Nel 2012 partecipa con i fotografi del circuito CSArt al progetto Agorà, all’interno della nuova edizione di Fotografia Europea 2012, presentando il lavoro ”Non ti sento”.
Sempre nel 2012 vince il concorso indetto dal Consorzio di Bonifica dell’Emilia Centrale nella sezione Portfolio, esposto poi nella sede provinciale di Reggio Emilia.
Nel 2011 ha partecipato, grazie all’invito del circolo Fotografico Maldotti di Guastalla, ad una collettiva dedicata all’acqua in tutti i suoi aspetti: ”Chiare fresche dolci acque”, allestita presso Palazzo Ducale di Guastalla.
Si occupa prevalentemente di ritrattistica e fotografia meccanica, con particolare attenzione agli impianti di bonifica del Po, alla sua storia, agli uomini che per un secolo hanno dedicato la loro vita al fiume e oggi vivono ancora in ogni catena e in ogni singolo ingranaggio.
Attualmente sta lavorando su un nuovo progetto che si conuighi con la sperimentazione di mezzi analogici.
Il lavoro che presenta s’intitola “Non ti sento” e nasce all’interno di un progetto collettivo di fotografi reggiani aderenti al circuito Csart, il progetto Agorà, esposto al
pubblico in occasione dell’edizione 2012 di Fotografia Europea, dedicata alla vita comune.
La sua interpretazione prende il via da un concetto di Bauman, “oggi è rimasto poco degli antichi spazi pubblici/privati, ma non se ne intravedono di nuovi idonei a rimpiazzarli” (cit. Da La solitudine del cittadino globale).
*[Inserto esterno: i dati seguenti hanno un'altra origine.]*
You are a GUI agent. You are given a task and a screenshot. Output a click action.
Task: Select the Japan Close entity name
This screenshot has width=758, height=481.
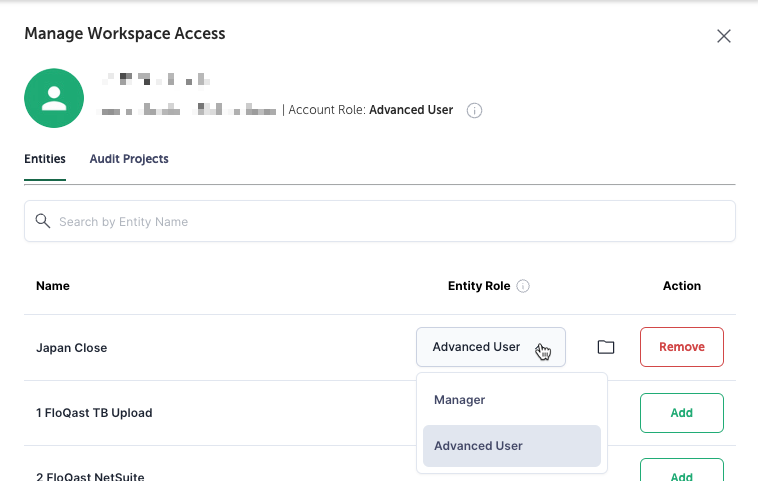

A prescindere dal momento, dall’estrazione sociale e dall’ età, le persone forzosamente portate in luoghi di finta aggregazione sociale come la banchina di una stazione periferica o il giardinetto costruito in una zona industriale riusciranno ad evitare l’altrui sguardo, a non ascoltare i discorsi di circostanza, a non rivolgere la parola all’occasionale vicino, neanche quando il contatto visivo è inevitabile, quando la vicinanza è evidente; le persone costrette a dividere il proprio spazio fisico con altre persone non cercheranno un contatto umano ma lo eviteranno rigorosamente, dimostrando così quanto l’uomo di oggi non abbia bisogno di nuove agorà ma di nuovi strumenti per riappropriarsene.